**Task details**
Put the lines of the material below into a JSON list of strings, one string per line and no blank lines, covering only the part that opens with the line containing "What do you see at coordinates (13, 107)" and closes with the line containing "What do you see at coordinates (299, 310)".

**Records provided**
%%

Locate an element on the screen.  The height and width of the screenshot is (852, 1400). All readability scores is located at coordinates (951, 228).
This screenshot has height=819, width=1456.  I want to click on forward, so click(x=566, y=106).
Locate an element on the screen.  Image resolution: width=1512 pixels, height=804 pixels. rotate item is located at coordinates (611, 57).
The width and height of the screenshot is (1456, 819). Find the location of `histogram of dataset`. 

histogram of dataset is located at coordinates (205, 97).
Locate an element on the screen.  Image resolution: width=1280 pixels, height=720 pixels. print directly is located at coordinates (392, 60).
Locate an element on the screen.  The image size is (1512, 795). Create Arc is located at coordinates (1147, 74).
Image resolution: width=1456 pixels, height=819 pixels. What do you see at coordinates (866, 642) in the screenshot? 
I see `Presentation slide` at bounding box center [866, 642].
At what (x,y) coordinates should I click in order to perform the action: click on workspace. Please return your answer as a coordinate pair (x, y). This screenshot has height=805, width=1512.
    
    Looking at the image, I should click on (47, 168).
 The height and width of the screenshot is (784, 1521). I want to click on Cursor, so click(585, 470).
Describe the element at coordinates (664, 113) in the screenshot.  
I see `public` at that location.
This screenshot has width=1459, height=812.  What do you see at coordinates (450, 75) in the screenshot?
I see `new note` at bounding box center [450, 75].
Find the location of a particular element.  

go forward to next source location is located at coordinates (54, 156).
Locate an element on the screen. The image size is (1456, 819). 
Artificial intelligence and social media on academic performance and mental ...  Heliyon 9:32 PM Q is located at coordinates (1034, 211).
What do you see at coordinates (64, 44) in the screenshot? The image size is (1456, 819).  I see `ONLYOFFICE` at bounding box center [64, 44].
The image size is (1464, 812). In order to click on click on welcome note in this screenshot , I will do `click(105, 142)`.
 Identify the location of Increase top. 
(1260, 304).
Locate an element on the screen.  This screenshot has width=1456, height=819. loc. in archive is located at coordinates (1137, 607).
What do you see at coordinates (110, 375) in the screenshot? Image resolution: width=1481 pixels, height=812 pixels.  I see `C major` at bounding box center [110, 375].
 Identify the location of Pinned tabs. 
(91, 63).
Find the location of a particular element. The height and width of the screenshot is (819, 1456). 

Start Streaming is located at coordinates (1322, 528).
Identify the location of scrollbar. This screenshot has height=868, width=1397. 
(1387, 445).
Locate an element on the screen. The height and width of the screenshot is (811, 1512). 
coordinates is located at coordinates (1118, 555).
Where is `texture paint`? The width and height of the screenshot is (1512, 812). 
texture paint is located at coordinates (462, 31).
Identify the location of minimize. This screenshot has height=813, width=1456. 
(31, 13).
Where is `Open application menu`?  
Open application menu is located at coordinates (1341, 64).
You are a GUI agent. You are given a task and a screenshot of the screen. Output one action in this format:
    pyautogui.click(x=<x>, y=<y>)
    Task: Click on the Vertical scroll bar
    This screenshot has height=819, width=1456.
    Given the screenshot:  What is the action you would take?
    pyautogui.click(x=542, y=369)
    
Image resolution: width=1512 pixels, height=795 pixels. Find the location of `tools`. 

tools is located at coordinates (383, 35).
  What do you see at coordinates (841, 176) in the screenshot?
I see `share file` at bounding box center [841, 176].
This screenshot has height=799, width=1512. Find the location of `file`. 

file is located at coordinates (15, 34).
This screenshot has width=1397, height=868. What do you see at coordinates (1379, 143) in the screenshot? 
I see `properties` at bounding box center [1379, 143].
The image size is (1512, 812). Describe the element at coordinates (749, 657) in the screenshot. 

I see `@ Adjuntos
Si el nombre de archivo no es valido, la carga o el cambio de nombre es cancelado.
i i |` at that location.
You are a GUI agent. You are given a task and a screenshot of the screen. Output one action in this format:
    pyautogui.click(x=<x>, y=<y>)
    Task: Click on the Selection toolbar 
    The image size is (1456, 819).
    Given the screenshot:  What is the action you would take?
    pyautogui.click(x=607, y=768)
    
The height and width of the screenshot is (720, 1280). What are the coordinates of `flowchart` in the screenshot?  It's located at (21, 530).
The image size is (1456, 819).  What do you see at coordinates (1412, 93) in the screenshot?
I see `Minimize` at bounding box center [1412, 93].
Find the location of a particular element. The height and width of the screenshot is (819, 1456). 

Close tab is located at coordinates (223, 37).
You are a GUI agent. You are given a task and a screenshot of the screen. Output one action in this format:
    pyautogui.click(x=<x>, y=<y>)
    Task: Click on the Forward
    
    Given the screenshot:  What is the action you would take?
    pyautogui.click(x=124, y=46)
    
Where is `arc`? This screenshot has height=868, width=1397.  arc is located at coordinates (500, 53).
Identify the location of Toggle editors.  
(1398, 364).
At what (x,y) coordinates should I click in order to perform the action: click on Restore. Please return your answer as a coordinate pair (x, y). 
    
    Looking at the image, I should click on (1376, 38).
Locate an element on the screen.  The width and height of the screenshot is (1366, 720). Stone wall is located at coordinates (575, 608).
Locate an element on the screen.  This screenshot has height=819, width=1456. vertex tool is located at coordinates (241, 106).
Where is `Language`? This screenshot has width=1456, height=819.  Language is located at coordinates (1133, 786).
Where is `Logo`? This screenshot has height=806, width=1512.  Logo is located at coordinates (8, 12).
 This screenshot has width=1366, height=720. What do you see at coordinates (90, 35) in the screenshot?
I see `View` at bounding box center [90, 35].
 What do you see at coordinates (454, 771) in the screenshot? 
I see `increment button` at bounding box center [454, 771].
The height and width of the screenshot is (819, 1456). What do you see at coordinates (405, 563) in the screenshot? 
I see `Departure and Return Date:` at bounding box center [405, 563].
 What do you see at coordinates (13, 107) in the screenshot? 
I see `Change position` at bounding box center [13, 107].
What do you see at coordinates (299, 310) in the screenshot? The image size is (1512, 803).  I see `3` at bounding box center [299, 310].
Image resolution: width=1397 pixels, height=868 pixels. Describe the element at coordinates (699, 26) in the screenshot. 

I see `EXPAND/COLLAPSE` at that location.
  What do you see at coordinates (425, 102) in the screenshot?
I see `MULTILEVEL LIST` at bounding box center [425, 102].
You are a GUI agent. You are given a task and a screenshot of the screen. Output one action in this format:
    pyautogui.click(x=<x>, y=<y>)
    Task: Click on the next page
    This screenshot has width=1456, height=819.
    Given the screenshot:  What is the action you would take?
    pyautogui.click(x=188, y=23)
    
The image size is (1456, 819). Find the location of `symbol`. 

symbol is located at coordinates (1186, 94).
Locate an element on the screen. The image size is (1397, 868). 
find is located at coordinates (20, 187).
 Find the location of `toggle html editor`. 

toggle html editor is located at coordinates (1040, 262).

%%

**Full response**
[
  " What do you see at coordinates (13, 107) in the screenshot? ",
  "I see `Change position` at bounding box center [13, 107].",
  "What do you see at coordinates (299, 310) in the screenshot? The image size is (1512, 803).  I see `3` at bounding box center [299, 310]."
]